**PASSAGE TO READ**
◇ ◇ ◇ ◇

Advances in medical technology mean that demand for medicines and health services is expected to grow for all age groups. Demand is also expected to grow faster, as Australia's ageing population increasingly relies on the health system for care. Between 2010 and 2050, the number of people aged 65 to 84 is expected to more than double and those aged 85 and over to more than quadruple. Given these pressures, government spending on many health programs will continue to grow at an unsustainable rate, unless fundamental changes are made.

I would like to touch on the government's plan for foreign aid. In psychology 'behaviour' is defined as irrational if an action continues to be repeated despite its repeated failure to achieve the desired outcome. On this definition, aspects of our foreign aid budget have, for many years, been irrational.

Despite many millions of dollars in Australian aid to address key development indicators, such as literacy rates, infant mortality, life expectancy and real income per capita, they are in many cases deteriorating. While this has started to turn around in recent years, we have known for decades about our delivery shortcomings. In the light of inherent failures, many advocated for a more interventionist aid policy on our part. While this view may have had popular appeal in the media, it would have had serious adverse implications for our relationship with aid recipients, including Pacific island countries and even Indonesia.

This is why it is vital for our foreign minister to continue her efforts to improve the efficiency of our foreign aid program, realising that success should not be determined on dollars spent, but rather on actual results on the ground.

This budget ensures a sustainable pathway, while ensuring affordability and fairness. Yes, it is a tough budget, but it is the budget that Australia needs. It is the right and responsible action to take if we are to have a stronger, more sustainable future which will benefit all Australians.

6:17 pm

Photo of Julie OwensJulie Owens (Parramatta, Australian Labor Party, Shadow Parliamentary Secretary for Small Business) Share this | | Hansard source

In the weeks leading up to the budget, a conservative Treasurer—not just any Treasurer but a conservative Treasurer—Joe Hockey, started talking about the year 2050. For a moment, I thought we might be about to hear something quite interesting. There are so many countries to our north and around the world that are actively building their nations for long-term growth and prosperity. There are happily talking in decades, even 50-year plans, in terms of their education and infrastructure spends. We need to be considering our long-term objectives. Much of the talk about the budget challenge, the actual challenge—that is, the talk from economists, not the political spin of the government—is in the changes in the world. Growth and increasing sophistication of our neighbours, new competition coming from nations as they develop, not just low-skilled manufacturing jobs but competition for higher skilled jobs, tourism, education, services, innovation, R&D, leaps in technology, challenges in climate change and change itself are at a speed which is unimaginable. We will not have the historical advantages of high skills and technological superiority for long. The advantages that we have had will slip away unless we act. Every year that we fritter away our talent for the new is a year lost.

◇ ◇ ◇ ◇

**SUPPLIED INFORMATION**
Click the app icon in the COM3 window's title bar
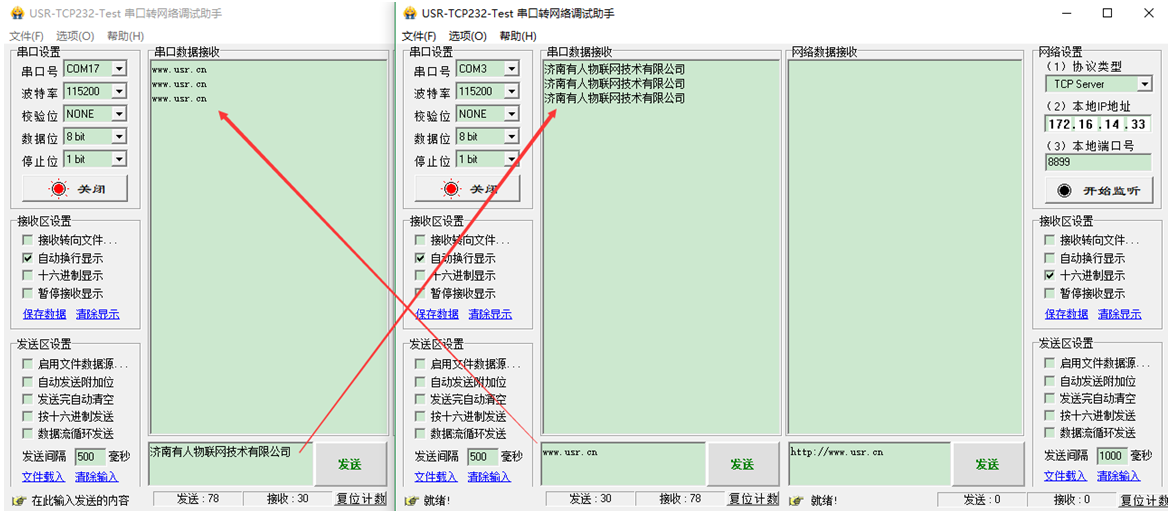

◇ ◇ ◇ ◇

**REQUIRED WORK**
Reproduce the budget debate excerpt word for word, from "This is why" to "benefit all Australians.". The listing has no connection to the budget debate excerpt.

**ANSWER SPACE**
This is why it is vital for our foreign minister to continue her efforts to improve the efficiency of our foreign aid program, realising that success should not be determined on dollars spent, but rather on actual results on the ground.

This budget ensures a sustainable pathway, while ensuring affordability and fairness. Yes, it is a tough budget, but it is the budget that Australia needs. It is the right and responsible action to take if we are to have a stronger, more sustainable future which will benefit all Australians.